* PASSAGE SHOWN *

Minneapolis Fed economist Andrew Goodman-Bacon recently published a report examining how the rollout of Medicaid in the late 1960s affected people who were children at the time.

Today, Medicaid is one of the biggest and most critical welfare programs, providing free health insurance for nearly a quarter of Americans. But at the time, it was kind of a thrown-together program, an attempt by House Ways and Means Chair Wilbur Mills during negotiations on legislation to create Medicare to appease skeptics who thought the federal government should only subsidize health care for low-income people through the states. (Jill Quadagno’s One Nation, Uninsured has a great history of these negotiations.)

Mills designed Medicare Part A to appeal to lefties who wanted a traditional social insurance program funded with payroll taxes, and Medicaid as a state-based component, building on an earlier health coverage law he wrote with Sen. Robert Kerr (D-OK) called the Kerr-Mills Act. But Kerr-Mills had been a miserable failure that covered less than 1 percent of the elderly population it targeted. So this time, the law added a requirement that states cover everyone currently on their welfare programs.

* PROMPT 1 *
List every person named in the passage on Medicaid's origins.
* PROMPT 2 *
According to the passage on Medicaid's origins, what share of its targeted elderly population did the Kerr-Mills Act cover?
* PROMPT 3 *
Say whether each statement agrees with the passage on Medicaid's origins, quoting the words that decide it.
(a) Medicaid today provides free health insurance for nearly a quarter of Americans.
(b) Mills designed Medicare Part A as a program funded with income taxes.
(c) The new law required states to cover everyone currently on their welfare programs.

* EXERCISE DATA *

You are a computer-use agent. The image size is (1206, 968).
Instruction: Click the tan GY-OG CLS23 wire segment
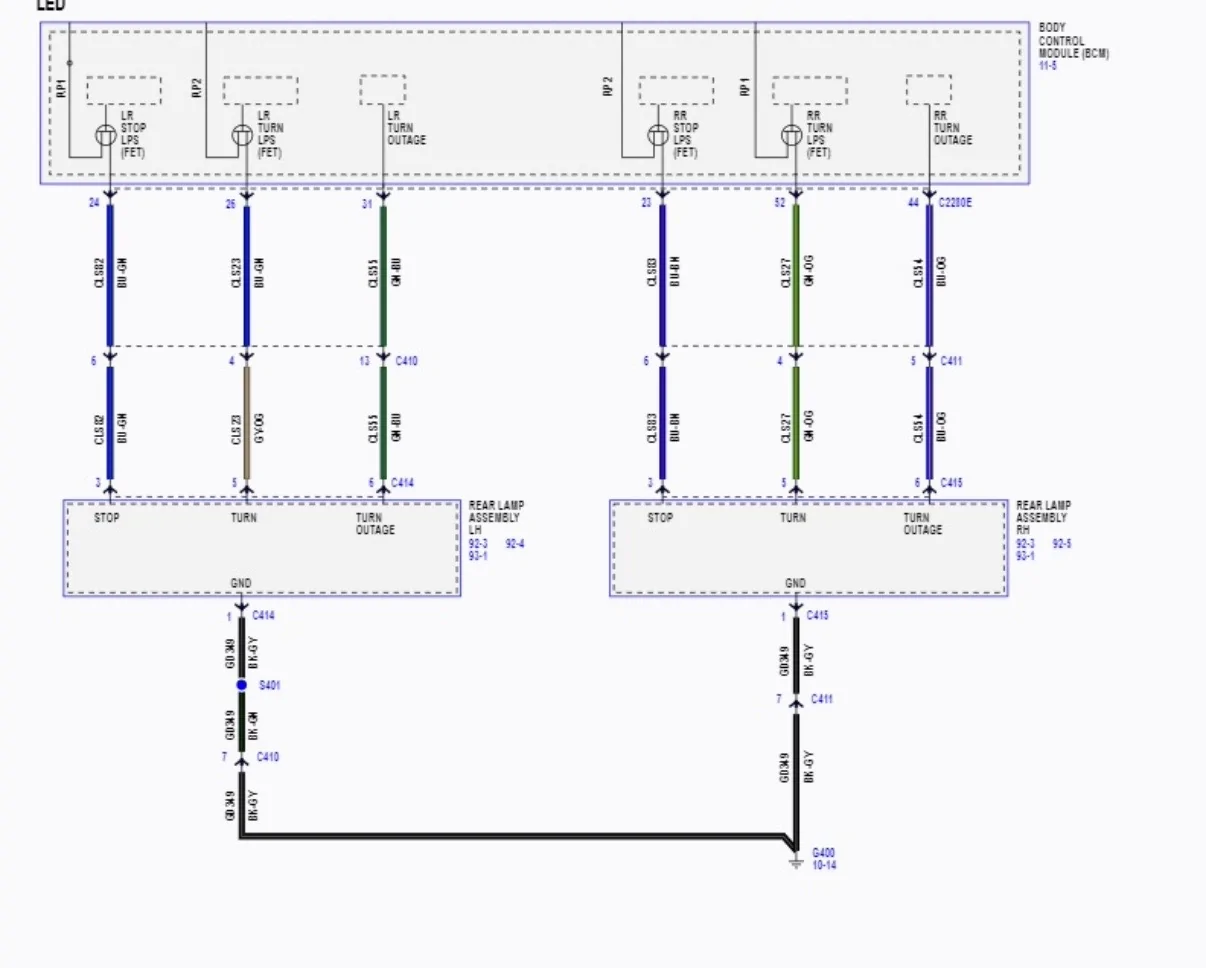[x=247, y=422]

* FINAL ANSWER 1 *
Andrew Goodman-Bacon, Wilbur Mills, Jill Quadagno, Robert Kerr

* FINAL ANSWER 2 *
Less than 1 percent.

* FINAL ANSWER 3 *
(a) Yes: "providing free health insurance for nearly a quarter of Americans"
(b) No: "a traditional social insurance program funded with payroll taxes"
(c) Yes: "the law added a requirement that states cover everyone currently on their welfare programs"